Ann has been thinking about separating from her husband for some time. But what stops her in her tracks is that she is afraid she will be haunted with guilt—that maybe she should have tried harder to work things out, and that if something bad happens to her husband as a result she will never forgive herself.

Ugh, guilt. That wagging finger in our heads, that pang that we did something wrong; we ruminate with regrets and what-ifs and can’t things let go. But not all guilt is created equally. There’s irrational and rational guilt, and it helps to know the difference. Here’s how they break down:

Irrational Guilt

Irrational guilt is based on shoulds—rules that are not really our own. It is often about over-responsibility, underlying anxiety, or a little-kid belief that "I can only be happy if you’re happy."

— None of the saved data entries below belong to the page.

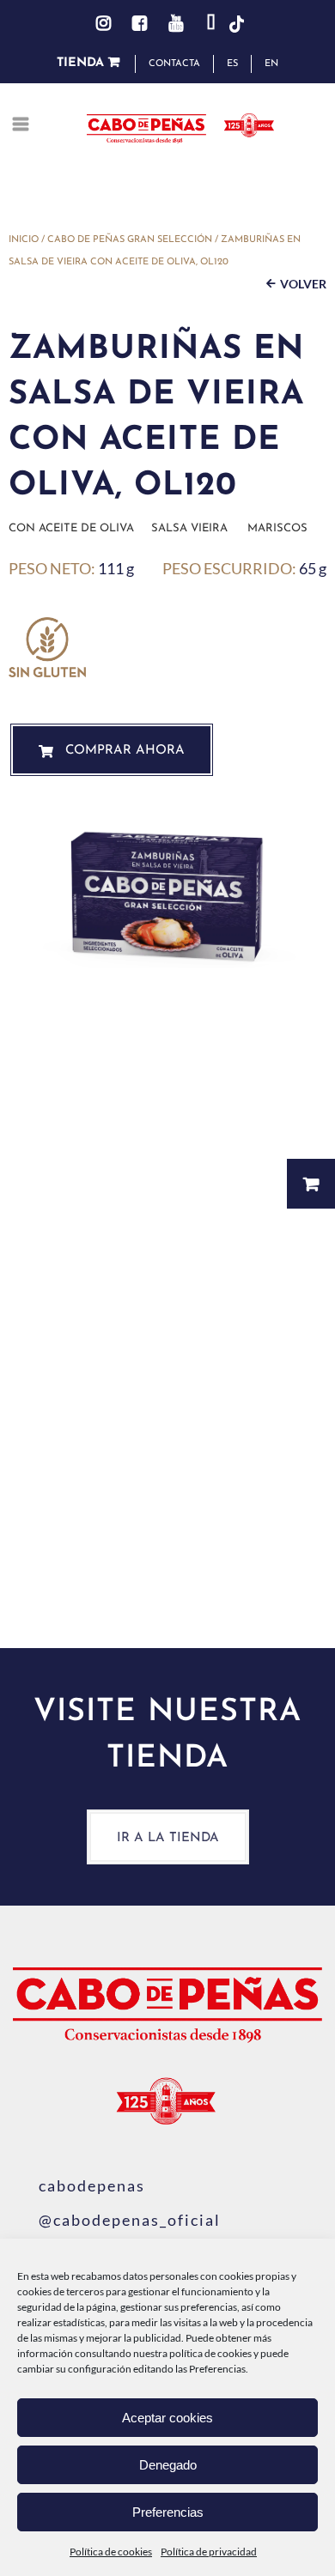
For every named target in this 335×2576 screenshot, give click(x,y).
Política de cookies (111, 2551)
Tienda (82, 63)
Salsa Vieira (189, 528)
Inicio (24, 240)
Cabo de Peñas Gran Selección (129, 240)
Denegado (168, 2465)
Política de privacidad (209, 2551)
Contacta (174, 64)
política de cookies (210, 2353)
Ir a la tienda (168, 1838)
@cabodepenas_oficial (130, 2219)
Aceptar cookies (167, 2417)
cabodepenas (92, 2185)
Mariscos (277, 528)
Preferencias (168, 2512)
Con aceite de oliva (71, 528)
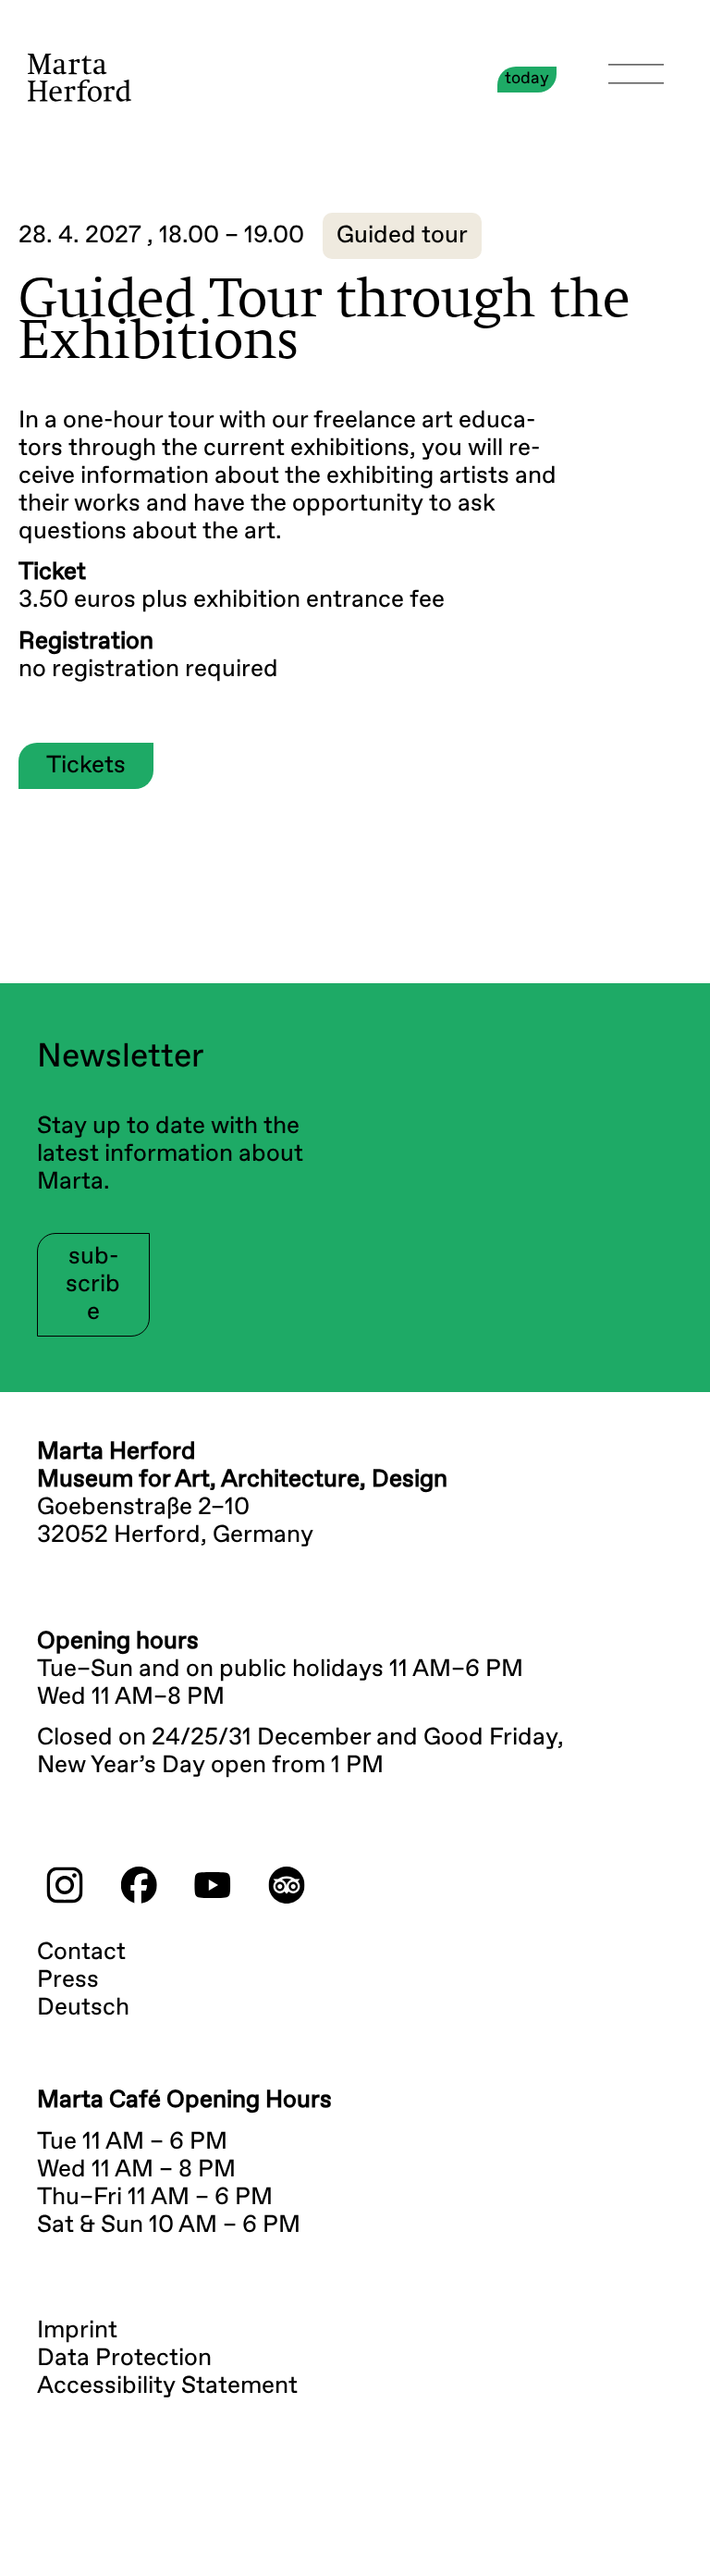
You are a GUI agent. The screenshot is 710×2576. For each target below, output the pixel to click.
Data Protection (124, 2359)
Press (68, 1980)
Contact (81, 1953)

Jake feels that in order to be a good father, he should spend every weekend at home with his kids. Ann has anticipatory guilt that she should do more before she can leave and that the rightness of her decision somehow hangs on how well her husband is after. The operative word here is should, a clue that these thoughts are imported without reflection.

But what also characterizes irrational guilt is irrational thinking, specifically about consequences. Behind Jake’s parenting notions is some fear that his golf time and absence on a Saturday will hurt his children in some irreparable way, just as Ann worries that her husband may bottom out even though she doesn’t have any rational reason to believe this is likely to happen.

Finally, irrational guilt tends to linger and nag regardless of what you do. Even though Jake knows that his kids had a good weekend, his mind doesn’t settle. HIs irrational guilt would likely make him worry that he wasn't being attentive enough even if he was there. Similarly, we could expect Ann’s guilt would nag at her no matter what she tried to do to fix the relationship, and could possibly let up only if she were guaranteed that her husband would have a happy life till the end of his days.

Rational Guilt

Rational guilt is a different animal. Instead of violating some imposed rule, rational guilt comes from violating our own self-initiated and grounded values. Instead of coming out of our anxious, little-kid brain, it comes from our adult one. Instead of the irrational guilt built around our making or not making someone happy, rational guilt comes from our not living up to our own integrity and standards, our own moral code. With rational guilt, we are not plagued by irrational fears about the consequences of our actions or obsessed about outcomes because our decisions and actions are dependent on our values and are independent of what happens next.

Finally, when we listen to our conscience and follow our values, everything settles. There are no nagging pangs, no building up of resentment, no martyrdom, and no expectation of how others should appreciate what we're doing. We feel at peace with ourselves because we simply did what we in our hearts needed to do.

So how do we sort this all out when guilt begins to stir within us? Here are some guidelines:

  • Look out for shoulds. When you find yourself talking to yourself in that way, mentally raise an eyebrow and ask yourself where this may be coming from. Parents, societal expectations? What/where outside yourself?
  • Look for anxiety about the reactions of others, consequences, and possible outcomes. If your rational brain knows that your fears are irrational, if the guilt hangs on how things turn out, it’s a good sign that all this is not coming from your adult core.
  • Define your own values and stance. Step back and reflect on what you believe in your gut, your heart. Jake thinks about his own values and visions of being a father. Ann decides for herself her definition of commitment and its boundaries, or about her happiness versus that of others, or recognizes the limits of her own control and responsibility. This is not about creating rationalizations but defining for yourself what it is you truly believe.
  • Take action. Act on your values. Do you feel more settled? Even proud? A good sign. If not, have you fallen short of your values in some way? Are you back to little-kid anxiety about outcomes and everyone needing to be happy?
  • Label irrational guilt as irrational guilt. Calling it what it is helps put some distance between you and these guilty feelings. It also helps you mentally separate out your past and little-kid feelings from present adult ones. This labeling will help dampen the little-kid anxiety that may get stirred in your first attempts to go against the “rules” in your head.
  • Pat yourself on your back. By rationally and reflectively sorting through your values and visions, stepping up, and proactively acting on them, you literally will begin to rewire your brain and move away from your guilt-infused past. Time to applaud your bold action.

So are you ready to give up irrational guilt? Are you ready to follow your own values...for a change?